Gecom Commissioner Vincent Alexander in a reply to my recent letter pointing out that the withdrawal of the application to the courts to have the application filed, on CEO Lowenfield’s behalf, to strike out the Ganga Persaud Elections Petition, would have been a better course of action by Gecom so as to allow for a full hearing and determination in the courts, suggests a “rethink” of my “conflict of interest” in the matter as a Gecom Commissioner.
Mr Alexander’s response has, in the main, been predictable in his patently obvious attempts to distract the public’s focus from the pivotal issues raised by the motion at Gecom.
I wish to point out that at no time during the formal tabling and debate on the motion, inclusive of a week’s “cogitation” by Chairman Surujbally, was the question of the arising of a conflict of interest noted or discussed. Least of all by Commissioner Alexander!

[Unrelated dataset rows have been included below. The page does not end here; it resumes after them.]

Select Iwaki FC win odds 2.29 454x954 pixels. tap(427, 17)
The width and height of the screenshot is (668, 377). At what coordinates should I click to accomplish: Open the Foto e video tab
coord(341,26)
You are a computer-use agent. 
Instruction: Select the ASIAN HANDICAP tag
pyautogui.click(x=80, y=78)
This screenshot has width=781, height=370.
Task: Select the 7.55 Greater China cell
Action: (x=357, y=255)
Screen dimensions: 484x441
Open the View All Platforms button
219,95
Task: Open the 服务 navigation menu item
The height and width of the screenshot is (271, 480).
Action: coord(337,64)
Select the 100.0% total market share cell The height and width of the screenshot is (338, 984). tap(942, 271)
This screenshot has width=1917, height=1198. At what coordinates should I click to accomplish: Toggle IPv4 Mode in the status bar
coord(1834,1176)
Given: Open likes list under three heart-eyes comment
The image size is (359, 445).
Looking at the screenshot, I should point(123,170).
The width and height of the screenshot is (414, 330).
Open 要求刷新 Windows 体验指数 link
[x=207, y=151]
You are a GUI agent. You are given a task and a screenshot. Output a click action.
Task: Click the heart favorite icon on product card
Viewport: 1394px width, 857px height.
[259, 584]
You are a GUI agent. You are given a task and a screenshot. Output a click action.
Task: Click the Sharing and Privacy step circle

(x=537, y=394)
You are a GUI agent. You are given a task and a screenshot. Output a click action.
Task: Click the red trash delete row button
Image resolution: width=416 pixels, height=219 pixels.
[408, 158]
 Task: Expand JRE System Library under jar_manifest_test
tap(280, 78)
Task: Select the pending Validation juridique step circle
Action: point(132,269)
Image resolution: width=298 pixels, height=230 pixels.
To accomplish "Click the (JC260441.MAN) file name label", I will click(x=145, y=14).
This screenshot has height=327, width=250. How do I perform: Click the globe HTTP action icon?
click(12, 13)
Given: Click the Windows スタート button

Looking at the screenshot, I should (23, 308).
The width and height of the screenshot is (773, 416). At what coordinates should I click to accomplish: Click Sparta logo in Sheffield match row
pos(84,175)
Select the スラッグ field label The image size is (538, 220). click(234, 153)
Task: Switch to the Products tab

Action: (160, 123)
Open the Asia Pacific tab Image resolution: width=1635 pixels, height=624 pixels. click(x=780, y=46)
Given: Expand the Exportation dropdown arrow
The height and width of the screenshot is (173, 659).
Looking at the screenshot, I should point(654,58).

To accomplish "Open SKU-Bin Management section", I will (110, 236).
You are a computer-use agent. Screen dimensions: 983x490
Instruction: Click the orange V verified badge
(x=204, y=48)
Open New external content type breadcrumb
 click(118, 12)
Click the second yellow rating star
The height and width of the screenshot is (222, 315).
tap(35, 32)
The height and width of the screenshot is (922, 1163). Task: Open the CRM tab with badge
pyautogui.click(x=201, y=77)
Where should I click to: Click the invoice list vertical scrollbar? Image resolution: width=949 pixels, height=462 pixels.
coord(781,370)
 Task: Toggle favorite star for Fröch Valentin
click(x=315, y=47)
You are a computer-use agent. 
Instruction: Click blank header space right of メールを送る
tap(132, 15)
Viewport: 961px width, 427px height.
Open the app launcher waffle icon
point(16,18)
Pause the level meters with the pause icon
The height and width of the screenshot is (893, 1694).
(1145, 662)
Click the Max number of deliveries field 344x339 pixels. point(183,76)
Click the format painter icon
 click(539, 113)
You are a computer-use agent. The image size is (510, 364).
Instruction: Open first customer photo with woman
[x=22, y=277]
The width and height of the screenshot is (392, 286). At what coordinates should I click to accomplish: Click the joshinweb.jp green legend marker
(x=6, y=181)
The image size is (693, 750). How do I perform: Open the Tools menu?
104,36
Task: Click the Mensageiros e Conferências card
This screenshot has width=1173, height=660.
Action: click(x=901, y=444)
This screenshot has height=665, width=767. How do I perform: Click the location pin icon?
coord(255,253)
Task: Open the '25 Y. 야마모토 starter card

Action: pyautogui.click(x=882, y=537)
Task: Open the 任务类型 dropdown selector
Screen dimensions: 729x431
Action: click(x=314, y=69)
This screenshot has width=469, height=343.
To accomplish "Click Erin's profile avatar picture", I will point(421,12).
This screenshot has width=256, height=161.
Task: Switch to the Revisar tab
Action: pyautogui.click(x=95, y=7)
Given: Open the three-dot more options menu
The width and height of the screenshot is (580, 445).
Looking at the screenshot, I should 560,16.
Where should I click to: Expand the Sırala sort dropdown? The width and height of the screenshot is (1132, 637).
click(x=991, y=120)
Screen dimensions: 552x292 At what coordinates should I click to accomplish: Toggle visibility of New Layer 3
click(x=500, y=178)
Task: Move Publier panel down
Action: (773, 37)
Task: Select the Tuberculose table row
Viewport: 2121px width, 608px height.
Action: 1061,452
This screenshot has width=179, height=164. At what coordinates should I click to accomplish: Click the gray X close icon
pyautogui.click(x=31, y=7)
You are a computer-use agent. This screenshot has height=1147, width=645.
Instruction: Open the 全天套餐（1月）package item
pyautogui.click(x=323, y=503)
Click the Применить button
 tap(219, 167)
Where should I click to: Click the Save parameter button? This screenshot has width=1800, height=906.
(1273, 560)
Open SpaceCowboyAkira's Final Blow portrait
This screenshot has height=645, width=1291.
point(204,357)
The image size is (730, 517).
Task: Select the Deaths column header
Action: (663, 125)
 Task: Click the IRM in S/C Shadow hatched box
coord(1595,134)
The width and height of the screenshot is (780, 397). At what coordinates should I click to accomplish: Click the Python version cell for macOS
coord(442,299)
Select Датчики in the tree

It should be of some interest as to why Mr Alexander is now raising this issue, post facto, when he had the fullest opportunity to enter it into the debate if he considered it material and fatal at the time.
Surely, it could not have been that Mr Alexander was assuredly and supremely confident in an expectation of the direction of Chairman Surujbally’s casting vote in the obvious presence of a division at the meetings? One can only conclude that any issue of conflict was not considered material or relevant then, and it remains so now.
However, Editor, the issues raised by Mr Alexander are moot when one considers the two larger and overarching grave matters implicit in the discussions of the failed Benn motion, to which Mr Alexander ascribes an “ulterior” motive. I repeat these for emphasis.
Firstly, do the electorate, stakeholders, and the public at large have any right to the fullest, or any elucidation and determination by a court process of the Ganga Persaud Elections Petition?
And, secondly, would it not be of immense benefit to Gecom, and for our evolving electoral democracy, if a full, and dispassionate court review helps to significantly improve public perceptions of its systems, conduct and practices with respect to its mandate?
If I have any “ulterior motive” revolving on these two issues, I hope Mr Alexander states them publicly as enquiring minds ought to know what he avows he knows. I, however, will not dare, at this time, to ascribe to Mr Alexander any “ulterior motive” but simply note his rush to deflect an understanding of the motion and strident defence of an attempt to prevent a full hearing of the Elections Petition.
In closing, it is not my interest to engage in ‘last lick’ in the media, but await the determination of the matter in the courts and, especially, in the court of informed public opinion.